The Washington-based National Institute on Retirement Security (NIRS) released a study in June 2011 that identifies common elements of public sector defined benefit pension plans that remained well-funded through two severe economic downturns. The research report examines selected statewide public pension plans to identify features that enabled those plans to remain sustainable and affordable.
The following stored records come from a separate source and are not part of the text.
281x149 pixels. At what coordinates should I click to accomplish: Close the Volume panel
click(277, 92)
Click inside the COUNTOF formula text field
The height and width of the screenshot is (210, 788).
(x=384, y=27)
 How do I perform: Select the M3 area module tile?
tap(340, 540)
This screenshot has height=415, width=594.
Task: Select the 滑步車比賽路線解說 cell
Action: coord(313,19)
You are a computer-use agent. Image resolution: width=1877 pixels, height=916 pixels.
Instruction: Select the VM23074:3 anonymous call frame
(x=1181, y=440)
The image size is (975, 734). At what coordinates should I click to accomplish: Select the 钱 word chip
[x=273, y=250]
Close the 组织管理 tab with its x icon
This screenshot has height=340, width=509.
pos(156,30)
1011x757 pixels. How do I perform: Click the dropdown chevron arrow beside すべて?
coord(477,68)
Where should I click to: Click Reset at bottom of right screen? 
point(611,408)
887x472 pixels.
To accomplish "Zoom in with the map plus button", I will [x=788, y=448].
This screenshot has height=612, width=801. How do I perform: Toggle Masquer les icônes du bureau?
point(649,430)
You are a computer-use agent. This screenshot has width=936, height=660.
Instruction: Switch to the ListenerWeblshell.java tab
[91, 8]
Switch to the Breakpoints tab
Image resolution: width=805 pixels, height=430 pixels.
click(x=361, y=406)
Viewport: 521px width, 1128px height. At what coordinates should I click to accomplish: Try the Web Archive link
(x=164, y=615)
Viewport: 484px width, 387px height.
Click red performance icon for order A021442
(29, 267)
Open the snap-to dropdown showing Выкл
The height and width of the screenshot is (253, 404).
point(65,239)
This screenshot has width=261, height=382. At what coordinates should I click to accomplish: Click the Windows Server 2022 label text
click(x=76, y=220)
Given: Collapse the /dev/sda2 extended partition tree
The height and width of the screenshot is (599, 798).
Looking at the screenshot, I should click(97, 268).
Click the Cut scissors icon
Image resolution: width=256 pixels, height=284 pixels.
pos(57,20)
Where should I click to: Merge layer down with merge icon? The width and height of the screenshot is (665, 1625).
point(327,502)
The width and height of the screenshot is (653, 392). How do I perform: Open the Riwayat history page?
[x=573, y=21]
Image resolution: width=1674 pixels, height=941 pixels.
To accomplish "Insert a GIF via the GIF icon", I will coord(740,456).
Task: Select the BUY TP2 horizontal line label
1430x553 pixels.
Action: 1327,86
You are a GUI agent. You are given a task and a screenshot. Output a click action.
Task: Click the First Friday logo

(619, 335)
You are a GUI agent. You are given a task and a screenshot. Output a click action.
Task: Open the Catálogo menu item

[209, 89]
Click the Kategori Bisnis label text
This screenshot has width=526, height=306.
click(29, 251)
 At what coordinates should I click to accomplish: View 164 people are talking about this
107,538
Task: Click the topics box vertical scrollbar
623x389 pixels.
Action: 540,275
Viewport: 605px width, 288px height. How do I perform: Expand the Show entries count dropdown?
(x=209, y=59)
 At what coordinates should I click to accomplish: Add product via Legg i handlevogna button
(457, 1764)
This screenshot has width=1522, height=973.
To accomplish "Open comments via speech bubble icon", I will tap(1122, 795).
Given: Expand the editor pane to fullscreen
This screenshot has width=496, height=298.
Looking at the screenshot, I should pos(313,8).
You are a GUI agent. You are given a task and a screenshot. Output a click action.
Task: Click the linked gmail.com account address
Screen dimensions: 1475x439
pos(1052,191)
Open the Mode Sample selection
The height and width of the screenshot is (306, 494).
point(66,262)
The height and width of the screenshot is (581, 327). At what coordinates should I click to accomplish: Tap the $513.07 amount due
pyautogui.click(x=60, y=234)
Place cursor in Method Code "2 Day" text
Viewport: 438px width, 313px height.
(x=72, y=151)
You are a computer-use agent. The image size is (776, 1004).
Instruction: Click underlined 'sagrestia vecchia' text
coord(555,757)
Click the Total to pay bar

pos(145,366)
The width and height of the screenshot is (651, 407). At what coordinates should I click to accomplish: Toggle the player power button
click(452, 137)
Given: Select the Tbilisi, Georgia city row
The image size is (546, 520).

Dr. June Peng, associate professor at the University of Arizona, led the study, which was co-authored by Ilana Boivie, an economist and NIRS director of programs. Researchers analyzed the funding policies, benefit designs and economic assumptions for the following six well-funded public pension plans:
- Delaware State Employees Pension Plan
- Idaho Public Employee Retirement Fund
- Illinois Municipal Retirement Fund
- New York State Teachers' Retirement System
- North Carolina Teachers & State Employees Retirement System
- Teacher Retirement System of Texas
They identified the following six features of plan design and process that helped the plans remain affordable and sustainable over the long term:
- Employer pension contributions pay the full amount of the annual required contribution, and maintain stability in the contribution rate over time;
- Employee contributions help share in the cost of the plan;
- Beneﬁt improvements, such as multiplier increases, are actuarially valued before adoption and properly funded upon adoption;
- Cost of living adjustments (COLAs) are granted responsibly, for example through an ad hoc COLA that is amortized quickly, or an automatic COLA that is capped at a modest level;
- “Anti-spiking” measures ensure actuarial integrity and transparency in pension beneﬁt determination; and
- Economic actuarial assumptions, including both the discount rate and inﬂation rate, can reasonably be expected to be achieved over the long term.